§ **PROMPT**:
Below you will find a set of lines. Repeat them all exactly.

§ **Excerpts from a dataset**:
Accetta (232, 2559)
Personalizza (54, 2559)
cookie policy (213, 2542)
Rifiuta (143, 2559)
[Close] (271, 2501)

§ **PROBLEM SOLUTION**:
Accetta (232, 2559)
Personalizza (54, 2559)
cookie policy (213, 2542)
Rifiuta (143, 2559)
[Close] (271, 2501)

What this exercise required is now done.